◆ SELECTED EXCERPT
Harness Cloud AutoStopping and Kubernetes autoscaling together enhance cloud cost efficiency. AutoStopping halts idle resources, saving up to 80% on non-production costs, while autoscaling adjusts resources based on demand. This synergy optimizes resource usage and reduces overall cloud expenses effectively.
As businesses scale their cloud usage, managing cloud costs is imperative. Harness Cloud Cost Management features intelligent Cloud AutoStopping™, which uses artificial intelligence and machine learning (AI/ML) to actively manage cloud resource idle time, reducing cloud spend by up to 80% for non-production workloads.
We often get asked how to differentiate between the Harness Cloud AutoStopping feature and native Kubernetes cluster autoscaling capabilities, and whether these two features can be used together. The answer to that is definitely “yes” because they address two different aspects of your cloud usage. In this blog, we'll start by defining each feature and then delve into how they complement each other.
Development resources consume a significant portion of your cloud spend, especially when they are left running full-time. Your engineers don’t work 24 hours a day, so neither should their development resources. This is where Harness Cloud AutoStopping comes in to automate the management of idle development resources.
Harness Cloud AutoStopping goes beyond manual resource scheduling by providing a sophisticated and automated method to detect when cloud resources are idle and take action based on your policy settings. Cloud AutoStopping not only dynamically halts idle workloads, but it also transparently restarts them when it detects users accessing those workloads. Currently, Cloud AutoStopping supports Amazon Web Services (EC2, ASGs, ECS, RDS, EKS), Microsoft Azure (Azure VMs, AKS), Google Cloud Platform (Compute Engine VMs, Instance Groups, GKE), and Kubernetes clusters.

◆ WORK ITEM
Please explain why, according to the blog post on Harness Cloud AutoStopping, AutoStopping and Kubernetes cluster autoscaling can be used together. Answer in one to three sentences.

◆ DATA

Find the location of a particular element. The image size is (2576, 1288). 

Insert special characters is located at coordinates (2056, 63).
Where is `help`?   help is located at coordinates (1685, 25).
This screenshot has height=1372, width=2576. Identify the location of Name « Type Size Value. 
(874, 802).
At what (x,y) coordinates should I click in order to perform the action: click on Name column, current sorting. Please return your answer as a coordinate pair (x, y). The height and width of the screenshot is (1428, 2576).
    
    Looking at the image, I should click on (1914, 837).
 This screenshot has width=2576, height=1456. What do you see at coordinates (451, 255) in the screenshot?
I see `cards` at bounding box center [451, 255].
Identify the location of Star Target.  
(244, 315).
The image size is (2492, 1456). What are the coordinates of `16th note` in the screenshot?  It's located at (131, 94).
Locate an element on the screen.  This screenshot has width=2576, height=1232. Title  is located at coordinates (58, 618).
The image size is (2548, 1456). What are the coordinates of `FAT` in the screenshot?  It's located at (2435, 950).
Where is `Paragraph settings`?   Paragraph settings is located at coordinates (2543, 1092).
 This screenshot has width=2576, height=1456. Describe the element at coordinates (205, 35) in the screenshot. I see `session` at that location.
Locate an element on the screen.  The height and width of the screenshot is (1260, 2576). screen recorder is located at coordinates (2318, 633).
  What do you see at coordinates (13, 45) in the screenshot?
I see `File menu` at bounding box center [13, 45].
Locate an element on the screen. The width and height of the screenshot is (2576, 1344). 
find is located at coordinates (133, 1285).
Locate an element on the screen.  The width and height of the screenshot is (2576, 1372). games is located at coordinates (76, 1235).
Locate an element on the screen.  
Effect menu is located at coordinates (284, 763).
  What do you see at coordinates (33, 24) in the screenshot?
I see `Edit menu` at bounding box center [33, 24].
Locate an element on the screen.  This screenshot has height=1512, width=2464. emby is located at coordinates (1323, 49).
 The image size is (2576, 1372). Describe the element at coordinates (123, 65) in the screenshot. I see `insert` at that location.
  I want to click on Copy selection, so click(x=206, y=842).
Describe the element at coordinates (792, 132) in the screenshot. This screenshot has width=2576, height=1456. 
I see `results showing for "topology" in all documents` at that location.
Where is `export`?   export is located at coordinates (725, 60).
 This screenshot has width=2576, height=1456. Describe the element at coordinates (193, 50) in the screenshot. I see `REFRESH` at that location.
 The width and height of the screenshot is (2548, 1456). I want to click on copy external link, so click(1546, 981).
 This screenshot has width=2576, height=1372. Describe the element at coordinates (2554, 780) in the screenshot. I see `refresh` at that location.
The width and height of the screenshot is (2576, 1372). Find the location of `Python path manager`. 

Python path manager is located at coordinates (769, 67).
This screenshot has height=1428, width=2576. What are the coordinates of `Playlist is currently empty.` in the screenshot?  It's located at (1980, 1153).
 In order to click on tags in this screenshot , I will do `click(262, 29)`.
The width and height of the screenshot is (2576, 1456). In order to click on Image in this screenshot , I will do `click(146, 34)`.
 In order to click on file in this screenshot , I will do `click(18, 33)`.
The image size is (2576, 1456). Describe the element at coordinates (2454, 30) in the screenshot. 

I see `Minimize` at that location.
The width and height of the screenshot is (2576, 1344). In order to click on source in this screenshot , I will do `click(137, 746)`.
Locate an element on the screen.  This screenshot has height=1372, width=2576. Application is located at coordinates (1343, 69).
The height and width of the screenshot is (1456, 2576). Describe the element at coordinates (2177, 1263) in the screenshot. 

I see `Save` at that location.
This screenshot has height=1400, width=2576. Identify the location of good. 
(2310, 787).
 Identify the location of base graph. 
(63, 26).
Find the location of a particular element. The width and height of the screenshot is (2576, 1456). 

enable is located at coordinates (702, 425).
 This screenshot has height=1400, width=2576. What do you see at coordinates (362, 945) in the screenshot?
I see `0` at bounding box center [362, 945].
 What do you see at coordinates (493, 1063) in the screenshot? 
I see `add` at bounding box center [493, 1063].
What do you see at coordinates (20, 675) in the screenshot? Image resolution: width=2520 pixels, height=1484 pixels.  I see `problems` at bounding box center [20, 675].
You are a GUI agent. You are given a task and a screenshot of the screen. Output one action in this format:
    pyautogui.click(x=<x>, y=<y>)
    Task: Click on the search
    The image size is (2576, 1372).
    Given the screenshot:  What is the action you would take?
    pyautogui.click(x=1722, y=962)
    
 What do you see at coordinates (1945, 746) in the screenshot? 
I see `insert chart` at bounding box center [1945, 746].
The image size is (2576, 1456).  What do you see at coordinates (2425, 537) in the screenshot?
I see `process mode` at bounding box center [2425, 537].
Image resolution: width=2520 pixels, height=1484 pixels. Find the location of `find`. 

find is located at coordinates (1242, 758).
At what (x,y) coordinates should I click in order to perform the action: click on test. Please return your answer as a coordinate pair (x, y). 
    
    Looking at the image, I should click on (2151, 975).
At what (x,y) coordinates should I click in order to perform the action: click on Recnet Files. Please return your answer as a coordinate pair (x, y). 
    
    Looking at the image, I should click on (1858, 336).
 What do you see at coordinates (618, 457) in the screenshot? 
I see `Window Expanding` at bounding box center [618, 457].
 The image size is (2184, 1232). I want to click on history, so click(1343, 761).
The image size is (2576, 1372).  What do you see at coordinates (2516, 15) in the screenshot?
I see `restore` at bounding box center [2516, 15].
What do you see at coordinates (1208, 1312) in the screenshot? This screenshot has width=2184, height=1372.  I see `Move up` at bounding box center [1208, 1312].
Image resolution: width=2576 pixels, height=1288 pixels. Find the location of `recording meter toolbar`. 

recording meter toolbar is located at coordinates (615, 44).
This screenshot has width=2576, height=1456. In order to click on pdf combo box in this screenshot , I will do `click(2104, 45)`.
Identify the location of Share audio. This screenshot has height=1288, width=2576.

◆ SOLUTION TO THIS EXERCISE
They can be used together because they address two different aspects of cloud usage. AutoStopping halts idle resources, while autoscaling adjusts resources based on demand.